[Records from a pointing dataset]
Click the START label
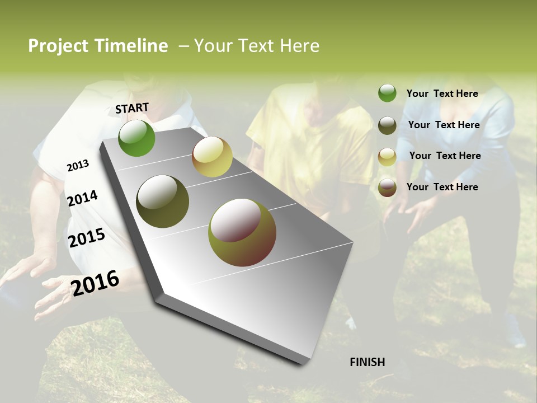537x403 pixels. tap(132, 108)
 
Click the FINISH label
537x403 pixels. tap(368, 362)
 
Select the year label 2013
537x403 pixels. tap(78, 166)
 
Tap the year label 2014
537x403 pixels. tap(82, 198)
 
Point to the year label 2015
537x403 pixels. tap(87, 238)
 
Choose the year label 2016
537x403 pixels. tap(95, 283)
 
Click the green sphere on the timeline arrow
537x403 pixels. tap(136, 138)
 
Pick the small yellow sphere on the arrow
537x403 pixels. tap(212, 157)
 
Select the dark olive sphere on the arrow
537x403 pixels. tap(163, 201)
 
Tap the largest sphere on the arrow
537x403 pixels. tap(242, 232)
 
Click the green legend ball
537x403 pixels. tap(387, 93)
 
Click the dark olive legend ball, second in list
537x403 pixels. tap(387, 125)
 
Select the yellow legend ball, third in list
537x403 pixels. tap(387, 156)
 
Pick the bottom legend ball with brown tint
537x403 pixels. tap(387, 188)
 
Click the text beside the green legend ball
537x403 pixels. tap(442, 93)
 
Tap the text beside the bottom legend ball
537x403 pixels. tap(442, 187)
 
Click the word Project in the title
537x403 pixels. tap(58, 46)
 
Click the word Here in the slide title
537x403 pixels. tap(299, 46)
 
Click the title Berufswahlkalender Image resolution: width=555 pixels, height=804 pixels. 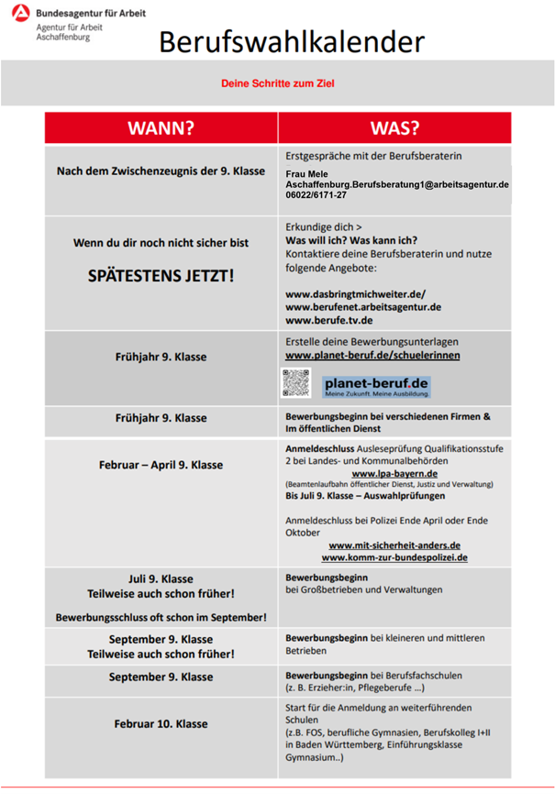[292, 42]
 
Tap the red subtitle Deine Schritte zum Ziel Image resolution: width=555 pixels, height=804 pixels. [277, 83]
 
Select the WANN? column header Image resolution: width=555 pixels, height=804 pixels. [161, 127]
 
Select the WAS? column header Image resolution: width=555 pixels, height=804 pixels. [394, 127]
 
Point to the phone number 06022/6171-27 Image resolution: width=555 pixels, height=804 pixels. [316, 195]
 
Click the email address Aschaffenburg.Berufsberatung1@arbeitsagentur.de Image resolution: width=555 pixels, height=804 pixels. [397, 184]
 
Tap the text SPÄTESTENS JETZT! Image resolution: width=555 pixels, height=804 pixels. [161, 274]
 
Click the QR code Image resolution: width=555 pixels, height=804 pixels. [296, 383]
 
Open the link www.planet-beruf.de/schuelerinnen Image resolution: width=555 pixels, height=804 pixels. [372, 355]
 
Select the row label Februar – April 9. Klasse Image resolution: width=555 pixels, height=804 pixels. [161, 465]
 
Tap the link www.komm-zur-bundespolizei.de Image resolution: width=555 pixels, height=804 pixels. [394, 556]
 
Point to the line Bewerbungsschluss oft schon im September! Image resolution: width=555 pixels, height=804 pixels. [161, 618]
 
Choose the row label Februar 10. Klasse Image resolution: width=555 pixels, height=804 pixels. [161, 723]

◆ Stated exercise: Print the data starting with the first line and going on through the line with "537x403 pixels. tap(82, 198)", including both ends. Leave out the pictures.

◆ Finished answer:
Click the START label
537x403 pixels. tap(132, 108)
 
Click the FINISH label
537x403 pixels. tap(368, 362)
 
Select the year label 2013
537x403 pixels. tap(78, 166)
 
Tap the year label 2014
537x403 pixels. tap(82, 198)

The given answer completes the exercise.